EPD has performed very well over the last several years. Over the past three calendar years (2022, 2023, and 2024), EPD returned 78% with distributions reinvested compared to a return of just 28% for the S&P 500 over the same period. The MLP provided triple the market returns with just a fraction of the volatility. EPD has a beta of just .65, meaning it is a third less volatile than the overall market.
The future is shaping up to be even better. Not only is Enterprise expanding capacity at significant levels. It’s expanding in the highest growth area of the energy market, natural gas liquids (NGLs). The partnership is building out gas and NGL processing facilities and pipelines from the booming Permian basin to boost capacity on routes to the Gulf Coast. It’s also expanding its export facilities.
The huge 6.8% yield is remarkably safe. It’s supported by one of the lowest payout ratios in the industry and has 1.7 times coverage with cash flow, also one of the best in the midstream energy space. The distribution has continued and grown during recessions and industry depressions. It should be rock solid in the years ahead.
The dynamics of the energy industry should also be highly favorable to midstream energy companies in the years ahead. The global energy industry has had many years of capital underinvestment that will continue to limit supply amid ever-rising global demand, especially for natural gas. The new administration is about “drill baby drill.” Oil and gas production should boom. The administration is also removing regulatory restrictions and highly encouraging more NGL exports.
The distributions will continue to flow in any kind of market. And the price has also proven resilient amidst inflation, rising interest rates, and a slowing economy.
AbbVie Inc. (ABBV)
Yield: 3.5%
Years of Dividend Increases: 53
AbbVie is a U.S.-based biopharmaceutical company formed in 2013 as a spinoff from Abbott Laboratories (ABT). AbbVie is a research-based pharmaceutical company that specializes in small-molecule drugs. It’s a cutting-edge company with a terrific pipeline.

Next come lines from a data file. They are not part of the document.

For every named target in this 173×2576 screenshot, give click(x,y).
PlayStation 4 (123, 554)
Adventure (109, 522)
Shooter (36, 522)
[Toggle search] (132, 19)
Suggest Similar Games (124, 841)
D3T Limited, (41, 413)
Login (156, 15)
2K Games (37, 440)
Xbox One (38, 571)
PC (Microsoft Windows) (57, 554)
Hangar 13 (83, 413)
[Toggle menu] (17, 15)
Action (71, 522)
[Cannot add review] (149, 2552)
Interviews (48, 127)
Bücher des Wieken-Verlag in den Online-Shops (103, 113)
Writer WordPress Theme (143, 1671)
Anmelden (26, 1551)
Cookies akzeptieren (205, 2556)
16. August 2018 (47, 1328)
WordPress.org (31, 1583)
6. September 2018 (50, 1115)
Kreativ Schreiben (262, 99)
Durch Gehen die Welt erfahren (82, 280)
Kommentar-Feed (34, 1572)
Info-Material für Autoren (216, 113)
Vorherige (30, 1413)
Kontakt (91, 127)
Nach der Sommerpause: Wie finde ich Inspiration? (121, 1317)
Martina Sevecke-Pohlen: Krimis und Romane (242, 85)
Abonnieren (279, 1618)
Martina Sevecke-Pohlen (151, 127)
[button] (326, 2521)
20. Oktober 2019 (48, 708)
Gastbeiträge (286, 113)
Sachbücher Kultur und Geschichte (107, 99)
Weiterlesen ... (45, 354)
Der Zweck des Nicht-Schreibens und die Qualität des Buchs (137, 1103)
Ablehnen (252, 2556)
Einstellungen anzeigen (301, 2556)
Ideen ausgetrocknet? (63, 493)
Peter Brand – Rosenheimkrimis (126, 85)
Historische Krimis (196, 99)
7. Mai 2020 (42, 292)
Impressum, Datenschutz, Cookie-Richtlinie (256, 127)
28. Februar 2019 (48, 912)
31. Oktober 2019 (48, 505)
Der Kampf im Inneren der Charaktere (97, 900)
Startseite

AbbVie became an industry giant because of its mega-blockbuster drug Humira. It’s an autoimmune medication that became the world’s bestselling drug with annual sales of over $20 billion. But the tremendous success of that drug became a problem as Humira lost its patent overseas a few years ago, and it lost its U.S. patent in 2023.
Because of shrinking Humira sales, AbbVie posted lower year-over-year revenues in 2023 and the first half of 2024. But the company turned that corner. Humira accounted for 75% of revenue a few years ago. But new immunology drugs Skyrizi and Rinvoq grew sales 65% last quarter with revenue of $5.1 billion, which already replaces peak Humira revenues.
It’s worth noting a couple of things at this point. First, AbbVie is well-positioned ahead of a megatrend. The population is aging at warp speed. The main industry beneficiary of the aging population is healthcare. In 2012, total healthcare expenditures in the United States were $2.8 trillion. Since then, spending in the sector has increased about 80% and now accounts for a staggering 20% of total U.S. GDP. Spending is likely to continue to increase going forward.
Second, despite the steep patent cliff, the stock has still performed well. The patent cliff was well known by investors, yet ABBV has returned 145% over the last five years versus 101% for the S&P over the same period. That’s because even impatient investors realize that the company has stellar new drugs and a pipeline capable of overcoming Humira.
The company is officially moving past the Humira patent expiration that has held the stock back for years. Imagine how ABBV could perform without a patent cliff and with growing sales.